Technical Characteristics of the colored SMD Leds:
Power dissipation: 70mW Maximum forward current: 30mA Continuous direct current: 20mA Viewing angle: 120° Strain: White: 3.0V-3.2V Red: 2.0V-2.2V Blue: 3.0V-3.2V Green: 3.0V-3.5V Yellow: 2.0V-2.2V
To know in which position to solder it to the board, we must respect the polarity, as shown in the following image. The long leg in the diagram must be connected to the CATHODE (negative), while the other to the ANODE (positive). This is very important for the correct functioning of the diode.
Finally, as a recommendation, it should be tested on a multimeter in the diode position with the consideration mentioned above to know which is the negative and positive terminal, and also to test if the LED is working fine.
Servomotor
This output device operates from 4.8V to 6.5V, the higher the voltage higher the torque we can have, but most commonly they are operated at +5V. In my case, I operated it with 5v delivered by the my seeeduino. it can rotate from 0° to 180° and has a torque of 2.5kg/cm. It means that the motor can pull a weight of 2.5kg when it is suspended at a distance of 1cm. It can be use as:
Robotics: To control the movement of arms, legs, joints, and other movable components.

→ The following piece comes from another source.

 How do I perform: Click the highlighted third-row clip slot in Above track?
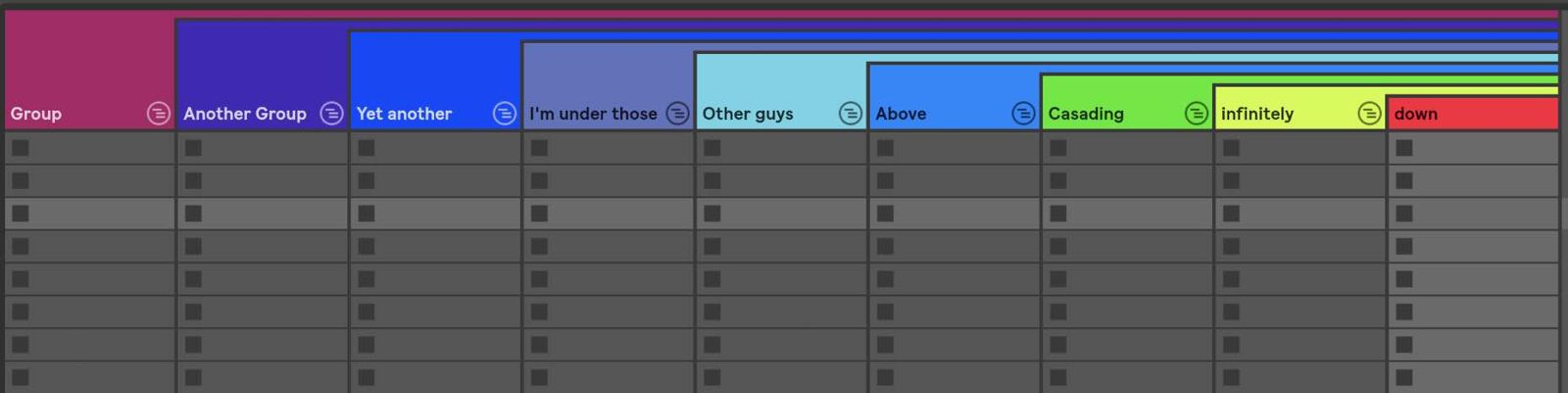[954, 214]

Modeling: They are popular in RC (remote control) models to control steering, throttle, and other movements of vehicles, airplanes, and boats.

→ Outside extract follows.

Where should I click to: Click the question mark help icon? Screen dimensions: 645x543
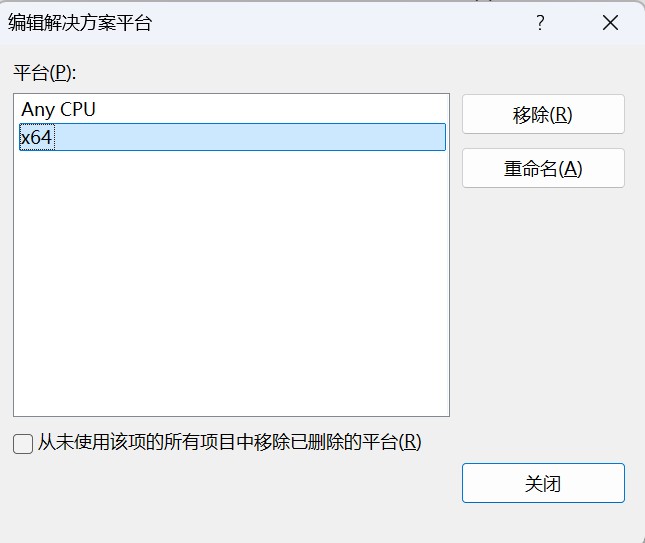point(540,23)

Automation: Opening and closing doors, controlling valves, and adjusting camera angles in surveillance systems.
Electronics Projects: They are widely used in common electronics projects for creating moving parts, such as opening and closing mechanisms, robotic arms, and camera pan-tilt systems.
Connecting the actuators to the board
With all this information I can now make the connections and be sure of which port to work with, where to connect the cables and the operating criteria of both actuators.
The following image shows the LED diode that was soldered to the board previously. For this consider a 1k ohm resistor to prevent the output current of the seeeduino from burning it.
You can see that along the track the current encounters resistance through the resistor and then reaches the LED diode. Finally, the circuit is closed with the ground connection.
Then, the board is powered through the USB port and the LED diode is tested using a button on the board.
Finally, programming is carried out in the Arduino environment. The initial variables are declared and a variable is used that reads the state of the button. The "if" command is used to evaluate if the button is pressed, the LED turns on. Otherwise, the LED does not turn on.
The following image shows the connection wiring of the servomotor: I used one cable to energize it with the 5v provided by the SAMD21 seeeduino, another cable to connect it to ground and another cable so that the signal that is sensed is sent to the seeeduino through pin D6.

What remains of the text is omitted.